Elles ont aimé follement. Elles y ont cru, à la déraison. Puis un jour l'amour les a clouées sur place, abandonnées. Et elles n'ont plus trouvé la force de vivre, ni la raison. La tentative de suicide, issue logique de l'amour fou ? Déviation hyper-romantique réservée à des personnalités borderline ? Pour certaines, la mort de l'amour coupe toute envie de vie. Comment peut-on en arriver à une tentative de suicide ? 

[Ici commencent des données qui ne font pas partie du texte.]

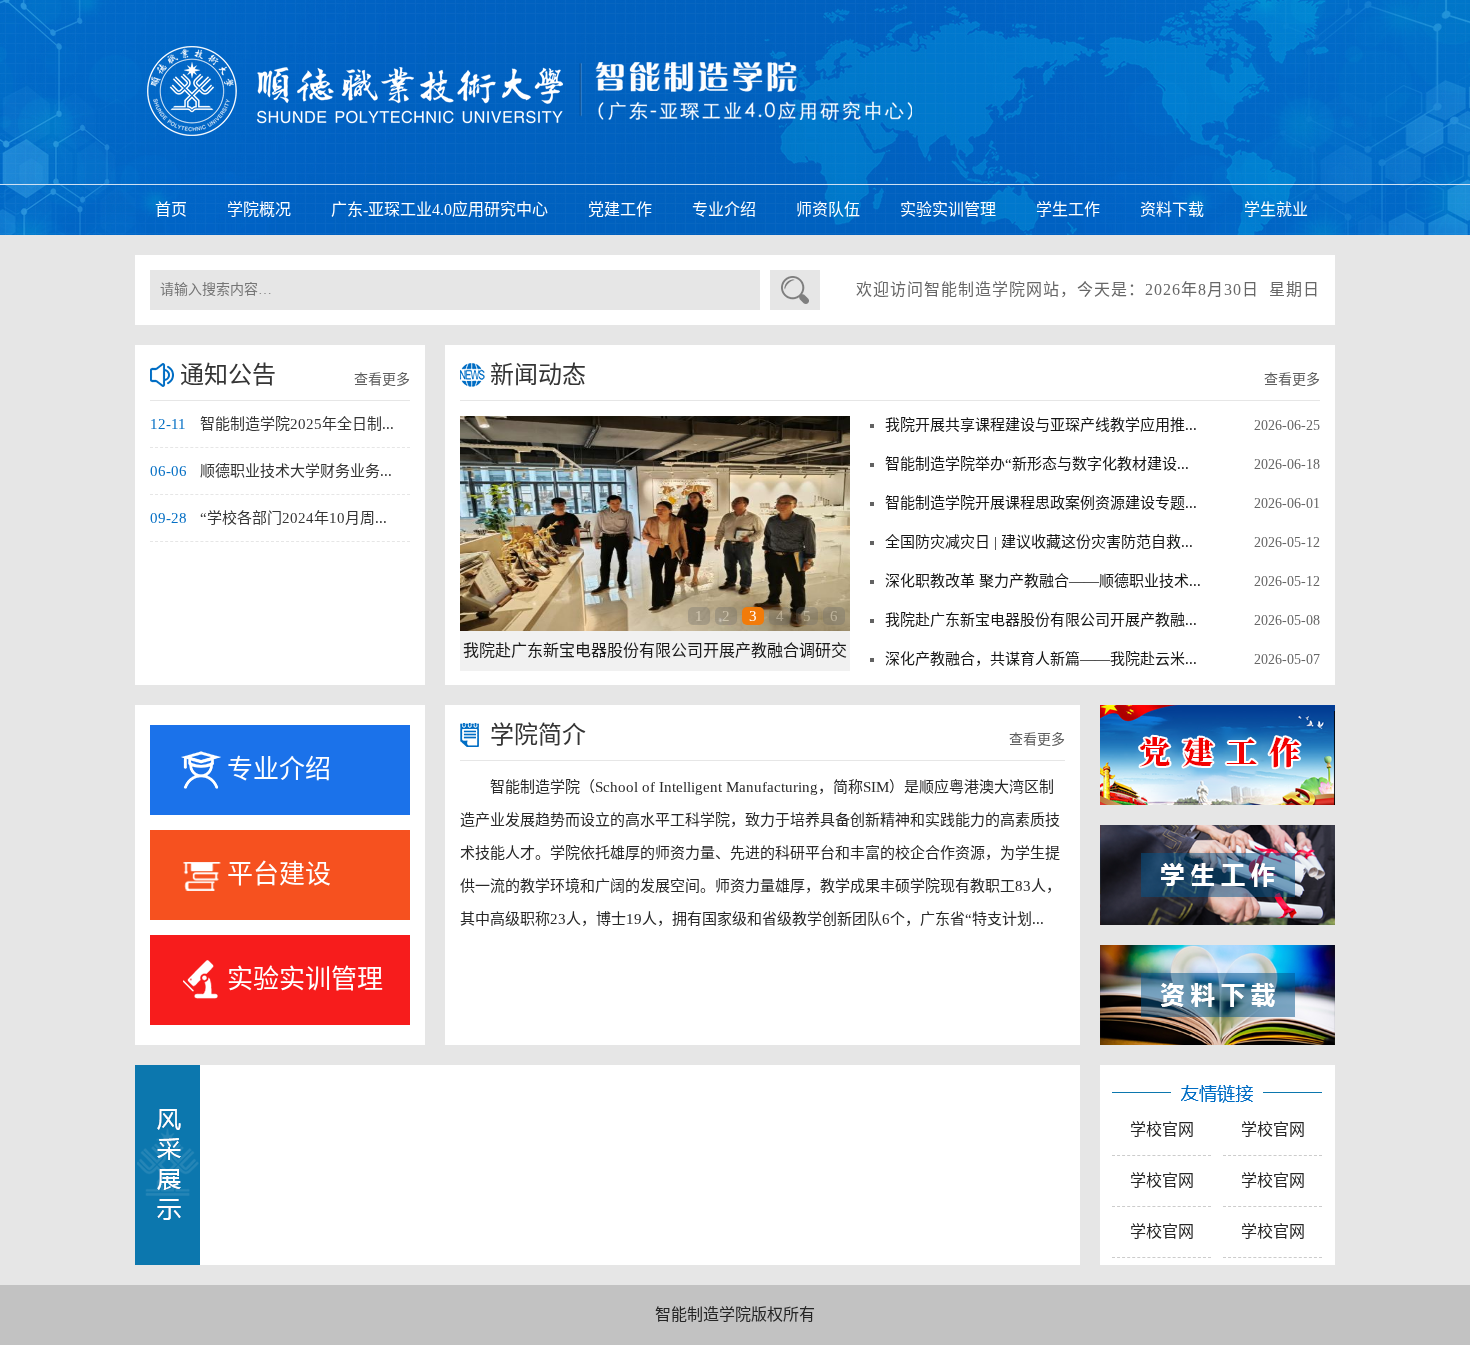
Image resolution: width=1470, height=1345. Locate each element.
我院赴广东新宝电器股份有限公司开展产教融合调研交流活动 (655, 656)
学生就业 (1276, 209)
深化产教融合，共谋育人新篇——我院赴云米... (1041, 659)
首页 (171, 209)
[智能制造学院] (735, 90)
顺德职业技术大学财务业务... (296, 471)
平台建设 (279, 874)
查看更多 (382, 379)
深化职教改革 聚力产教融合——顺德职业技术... (1043, 581)
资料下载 (1172, 209)
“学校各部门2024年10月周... (293, 518)
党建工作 (620, 209)
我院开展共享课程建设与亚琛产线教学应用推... (1041, 425)
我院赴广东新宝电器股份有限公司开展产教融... (1041, 620)
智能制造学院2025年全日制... (297, 424)
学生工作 (1068, 209)
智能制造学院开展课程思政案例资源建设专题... (1041, 503)
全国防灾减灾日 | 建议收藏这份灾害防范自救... (1039, 542)
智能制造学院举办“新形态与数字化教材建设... (1037, 464)
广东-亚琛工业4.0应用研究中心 (439, 209)
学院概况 (259, 209)
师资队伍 (828, 209)
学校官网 (1162, 1129)
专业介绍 (724, 209)
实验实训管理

"Le désir de mort n'est pas dû au chagrin d'amour mais au désespoir, souligne Maryse Vaillant 1. La rupture, c'est terrible, mais ça fait grandir. On fait un travail de deuil et on retrouve sa capacité à aimer. C'est le désespoir qui met en arrêt, qui pousse à vouloir mourir. Pour certaines, le/la partenaire qui s'en va emporte la vie avec lui/elle." La psychologue précise : "J'ai moi-même vécu cette passion destructrice. J'ai voulu mourir par amour. C'est une folie, on sort du rationnel. Dans des circonstances analogues, la 'bonne santé' aide à réfléchir, à prendre du recul. Là on est dans la passion, au sens chrétien de 'souffrance', on se laisse surprendre par l'embrasement. On tombe dans la passion comme on tombe en tragédie..."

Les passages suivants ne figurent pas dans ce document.